## [Written problem]
Repeat every one of the following records word for word, without changing anything.

----- Supplied records -----

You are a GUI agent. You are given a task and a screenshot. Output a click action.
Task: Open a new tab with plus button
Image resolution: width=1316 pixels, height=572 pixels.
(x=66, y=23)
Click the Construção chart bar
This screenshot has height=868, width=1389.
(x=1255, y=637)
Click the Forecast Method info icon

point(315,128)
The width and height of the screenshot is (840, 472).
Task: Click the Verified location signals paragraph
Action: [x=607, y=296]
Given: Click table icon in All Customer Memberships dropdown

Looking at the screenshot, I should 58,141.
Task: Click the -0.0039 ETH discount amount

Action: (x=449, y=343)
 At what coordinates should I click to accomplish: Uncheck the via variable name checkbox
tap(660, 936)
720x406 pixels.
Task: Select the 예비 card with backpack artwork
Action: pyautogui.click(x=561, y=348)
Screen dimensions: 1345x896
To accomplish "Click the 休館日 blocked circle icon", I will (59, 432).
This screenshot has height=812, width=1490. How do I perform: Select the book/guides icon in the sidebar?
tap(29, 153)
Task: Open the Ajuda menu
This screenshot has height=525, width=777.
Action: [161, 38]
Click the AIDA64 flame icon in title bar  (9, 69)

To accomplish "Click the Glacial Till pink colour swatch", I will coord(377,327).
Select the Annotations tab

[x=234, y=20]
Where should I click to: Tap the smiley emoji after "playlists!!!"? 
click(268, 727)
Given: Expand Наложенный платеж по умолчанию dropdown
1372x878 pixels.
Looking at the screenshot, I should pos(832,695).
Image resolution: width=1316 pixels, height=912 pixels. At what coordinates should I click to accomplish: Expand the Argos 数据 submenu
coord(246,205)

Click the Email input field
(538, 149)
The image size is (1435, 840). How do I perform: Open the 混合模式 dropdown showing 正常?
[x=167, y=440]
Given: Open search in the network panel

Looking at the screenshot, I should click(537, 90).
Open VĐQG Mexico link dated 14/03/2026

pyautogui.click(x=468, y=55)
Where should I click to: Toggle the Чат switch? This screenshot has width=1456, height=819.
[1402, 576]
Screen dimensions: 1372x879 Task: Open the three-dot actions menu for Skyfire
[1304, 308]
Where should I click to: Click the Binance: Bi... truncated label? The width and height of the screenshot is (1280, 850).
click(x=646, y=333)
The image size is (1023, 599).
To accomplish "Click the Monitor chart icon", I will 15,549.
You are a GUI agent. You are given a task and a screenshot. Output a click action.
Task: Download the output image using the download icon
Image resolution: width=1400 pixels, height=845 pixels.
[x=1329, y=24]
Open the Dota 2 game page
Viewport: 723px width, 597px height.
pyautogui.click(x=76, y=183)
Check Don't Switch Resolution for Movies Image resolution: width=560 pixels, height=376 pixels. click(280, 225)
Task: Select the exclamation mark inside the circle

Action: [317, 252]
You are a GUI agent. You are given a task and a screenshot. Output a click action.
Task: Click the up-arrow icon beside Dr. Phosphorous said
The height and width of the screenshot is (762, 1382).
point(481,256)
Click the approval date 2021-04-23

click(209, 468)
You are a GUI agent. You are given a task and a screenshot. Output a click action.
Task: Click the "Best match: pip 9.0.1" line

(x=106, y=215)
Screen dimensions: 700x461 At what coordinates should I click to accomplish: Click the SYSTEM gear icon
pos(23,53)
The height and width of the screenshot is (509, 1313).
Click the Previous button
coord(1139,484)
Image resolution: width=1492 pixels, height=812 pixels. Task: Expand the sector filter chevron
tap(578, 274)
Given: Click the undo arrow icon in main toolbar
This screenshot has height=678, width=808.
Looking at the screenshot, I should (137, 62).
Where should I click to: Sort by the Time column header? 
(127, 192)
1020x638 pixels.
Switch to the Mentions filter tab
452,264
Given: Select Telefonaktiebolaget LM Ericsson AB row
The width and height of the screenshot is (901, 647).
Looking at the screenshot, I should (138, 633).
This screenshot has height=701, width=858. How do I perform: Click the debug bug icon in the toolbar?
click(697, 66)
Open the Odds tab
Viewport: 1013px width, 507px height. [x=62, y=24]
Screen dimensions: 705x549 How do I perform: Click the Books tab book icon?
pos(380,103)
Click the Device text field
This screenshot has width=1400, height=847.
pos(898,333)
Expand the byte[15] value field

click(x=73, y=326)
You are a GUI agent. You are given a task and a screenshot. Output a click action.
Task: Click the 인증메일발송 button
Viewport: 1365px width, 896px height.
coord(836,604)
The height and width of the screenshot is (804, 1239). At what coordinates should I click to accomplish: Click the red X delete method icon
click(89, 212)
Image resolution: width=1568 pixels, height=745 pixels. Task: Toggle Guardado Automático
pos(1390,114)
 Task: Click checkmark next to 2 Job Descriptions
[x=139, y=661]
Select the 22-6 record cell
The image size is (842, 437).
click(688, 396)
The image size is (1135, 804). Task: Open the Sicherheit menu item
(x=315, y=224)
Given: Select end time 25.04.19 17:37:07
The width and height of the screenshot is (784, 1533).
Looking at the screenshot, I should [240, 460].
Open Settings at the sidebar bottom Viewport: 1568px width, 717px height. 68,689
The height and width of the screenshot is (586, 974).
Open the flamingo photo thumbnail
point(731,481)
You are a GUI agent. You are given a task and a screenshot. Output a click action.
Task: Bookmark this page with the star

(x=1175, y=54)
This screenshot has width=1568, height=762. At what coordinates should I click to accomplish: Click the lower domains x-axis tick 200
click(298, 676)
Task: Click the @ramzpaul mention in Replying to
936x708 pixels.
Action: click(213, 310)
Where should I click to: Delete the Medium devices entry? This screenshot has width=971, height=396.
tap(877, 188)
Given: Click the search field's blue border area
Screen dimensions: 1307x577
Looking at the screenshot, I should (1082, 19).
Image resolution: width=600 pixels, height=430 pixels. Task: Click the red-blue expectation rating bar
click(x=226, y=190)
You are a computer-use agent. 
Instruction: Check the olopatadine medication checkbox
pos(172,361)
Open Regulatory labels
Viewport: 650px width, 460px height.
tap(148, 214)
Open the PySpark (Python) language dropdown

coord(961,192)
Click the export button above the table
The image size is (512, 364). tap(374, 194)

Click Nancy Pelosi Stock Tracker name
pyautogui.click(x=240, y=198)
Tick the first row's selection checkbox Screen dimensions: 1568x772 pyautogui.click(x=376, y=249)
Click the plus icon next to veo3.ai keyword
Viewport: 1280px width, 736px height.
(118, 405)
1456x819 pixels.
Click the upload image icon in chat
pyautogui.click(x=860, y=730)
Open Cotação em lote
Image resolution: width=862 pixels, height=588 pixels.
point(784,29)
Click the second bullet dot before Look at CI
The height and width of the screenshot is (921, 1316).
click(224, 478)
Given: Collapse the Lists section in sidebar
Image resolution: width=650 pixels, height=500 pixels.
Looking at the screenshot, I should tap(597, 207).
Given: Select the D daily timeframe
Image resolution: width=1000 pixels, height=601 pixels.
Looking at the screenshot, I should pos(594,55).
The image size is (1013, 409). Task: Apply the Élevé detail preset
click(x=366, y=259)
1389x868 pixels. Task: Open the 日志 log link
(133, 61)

-----

## [Full solution]
You are a GUI agent. You are given a task and a screenshot. Output a click action.
Task: Open a new tab with plus button
Image resolution: width=1316 pixels, height=572 pixels.
(x=66, y=23)
Click the Construção chart bar
This screenshot has height=868, width=1389.
(x=1255, y=637)
Click the Forecast Method info icon

point(315,128)
The width and height of the screenshot is (840, 472).
Task: Click the Verified location signals paragraph
Action: [x=607, y=296]
Given: Click table icon in All Customer Memberships dropdown

Looking at the screenshot, I should 58,141.
Task: Click the -0.0039 ETH discount amount

Action: (x=449, y=343)
 At what coordinates should I click to accomplish: Uncheck the via variable name checkbox
tap(660, 936)
720x406 pixels.
Task: Select the 예비 card with backpack artwork
Action: pyautogui.click(x=561, y=348)
Screen dimensions: 1345x896
To accomplish "Click the 休館日 blocked circle icon", I will (59, 432).
This screenshot has height=812, width=1490. How do I perform: Select the book/guides icon in the sidebar?
tap(29, 153)
Task: Open the Ajuda menu
This screenshot has height=525, width=777.
Action: [161, 38]
Click the AIDA64 flame icon in title bar  (9, 69)

To accomplish "Click the Glacial Till pink colour swatch", I will coord(377,327).
Select the Annotations tab

[x=234, y=20]
Where should I click to: Tap the smiley emoji after "playlists!!!"? 
click(268, 727)
Given: Expand Наложенный платеж по умолчанию dropdown
1372x878 pixels.
Looking at the screenshot, I should pos(832,695).
Image resolution: width=1316 pixels, height=912 pixels. At what coordinates should I click to accomplish: Expand the Argos 数据 submenu
coord(246,205)

Click the Email input field
(538, 149)
The image size is (1435, 840). How do I perform: Open the 混合模式 dropdown showing 正常?
[x=167, y=440]
Given: Open search in the network panel

Looking at the screenshot, I should click(537, 90).
Open VĐQG Mexico link dated 14/03/2026

pyautogui.click(x=468, y=55)
Where should I click to: Toggle the Чат switch? This screenshot has width=1456, height=819.
[1402, 576]
Screen dimensions: 1372x879 Task: Open the three-dot actions menu for Skyfire
[1304, 308]
Where should I click to: Click the Binance: Bi... truncated label? The width and height of the screenshot is (1280, 850).
click(x=646, y=333)
The image size is (1023, 599).
To accomplish "Click the Monitor chart icon", I will 15,549.
You are a GUI agent. You are given a task and a screenshot. Output a click action.
Task: Download the output image using the download icon
Image resolution: width=1400 pixels, height=845 pixels.
[x=1329, y=24]
Open the Dota 2 game page
Viewport: 723px width, 597px height.
pyautogui.click(x=76, y=183)
Check Don't Switch Resolution for Movies Image resolution: width=560 pixels, height=376 pixels. click(280, 225)
Task: Select the exclamation mark inside the circle

Action: [317, 252]
You are a GUI agent. You are given a task and a screenshot. Output a click action.
Task: Click the up-arrow icon beside Dr. Phosphorous said
The height and width of the screenshot is (762, 1382).
point(481,256)
Click the approval date 2021-04-23

click(209, 468)
You are a GUI agent. You are given a task and a screenshot. Output a click action.
Task: Click the "Best match: pip 9.0.1" line

(x=106, y=215)
Screen dimensions: 700x461 At what coordinates should I click to accomplish: Click the SYSTEM gear icon
pos(23,53)
The height and width of the screenshot is (509, 1313).
Click the Previous button
coord(1139,484)
Image resolution: width=1492 pixels, height=812 pixels. Task: Expand the sector filter chevron
tap(578, 274)
Given: Click the undo arrow icon in main toolbar
This screenshot has height=678, width=808.
Looking at the screenshot, I should (137, 62).
Where should I click to: Sort by the Time column header? 
(127, 192)
1020x638 pixels.
Switch to the Mentions filter tab
452,264
Given: Select Telefonaktiebolaget LM Ericsson AB row
The width and height of the screenshot is (901, 647).
Looking at the screenshot, I should (138, 633).
This screenshot has height=701, width=858. How do I perform: Click the debug bug icon in the toolbar?
click(697, 66)
Open the Odds tab
Viewport: 1013px width, 507px height. [x=62, y=24]
Screen dimensions: 705x549 How do I perform: Click the Books tab book icon?
pos(380,103)
Click the Device text field
This screenshot has width=1400, height=847.
pos(898,333)
Expand the byte[15] value field

click(x=73, y=326)
You are a GUI agent. You are given a task and a screenshot. Output a click action.
Task: Click the 인증메일발송 button
Viewport: 1365px width, 896px height.
coord(836,604)
The height and width of the screenshot is (804, 1239). At what coordinates should I click to accomplish: Click the red X delete method icon
click(89, 212)
Image resolution: width=1568 pixels, height=745 pixels. Task: Toggle Guardado Automático
pos(1390,114)
 Task: Click checkmark next to 2 Job Descriptions
[x=139, y=661]
Select the 22-6 record cell
The image size is (842, 437).
click(688, 396)
The image size is (1135, 804). Task: Open the Sicherheit menu item
(x=315, y=224)
Given: Select end time 25.04.19 17:37:07
The width and height of the screenshot is (784, 1533).
Looking at the screenshot, I should [240, 460].
Open Settings at the sidebar bottom Viewport: 1568px width, 717px height. 68,689
The height and width of the screenshot is (586, 974).
Open the flamingo photo thumbnail
point(731,481)
You are a GUI agent. You are given a task and a screenshot. Output a click action.
Task: Bookmark this page with the star

(x=1175, y=54)
This screenshot has width=1568, height=762. At what coordinates should I click to accomplish: Click the lower domains x-axis tick 200
click(298, 676)
Task: Click the @ramzpaul mention in Replying to
936x708 pixels.
Action: click(213, 310)
Where should I click to: Delete the Medium devices entry? This screenshot has width=971, height=396.
tap(877, 188)
Given: Click the search field's blue border area
Screen dimensions: 1307x577
Looking at the screenshot, I should (1082, 19).
Image resolution: width=600 pixels, height=430 pixels. Task: Click the red-blue expectation rating bar
click(x=226, y=190)
You are a computer-use agent. 
Instruction: Check the olopatadine medication checkbox
pos(172,361)
Open Regulatory labels
Viewport: 650px width, 460px height.
tap(148, 214)
Open the PySpark (Python) language dropdown

coord(961,192)
Click the export button above the table
The image size is (512, 364). tap(374, 194)

Click Nancy Pelosi Stock Tracker name
pyautogui.click(x=240, y=198)
Tick the first row's selection checkbox Screen dimensions: 1568x772 pyautogui.click(x=376, y=249)
Click the plus icon next to veo3.ai keyword
Viewport: 1280px width, 736px height.
(118, 405)
1456x819 pixels.
Click the upload image icon in chat
pyautogui.click(x=860, y=730)
Open Cotação em lote
Image resolution: width=862 pixels, height=588 pixels.
point(784,29)
Click the second bullet dot before Look at CI
The height and width of the screenshot is (921, 1316).
click(224, 478)
Given: Collapse the Lists section in sidebar
Image resolution: width=650 pixels, height=500 pixels.
Looking at the screenshot, I should tap(597, 207).
Given: Select the D daily timeframe
Image resolution: width=1000 pixels, height=601 pixels.
Looking at the screenshot, I should pos(594,55).
The image size is (1013, 409). Task: Apply the Élevé detail preset
click(x=366, y=259)
1389x868 pixels. Task: Open the 日志 log link
(133, 61)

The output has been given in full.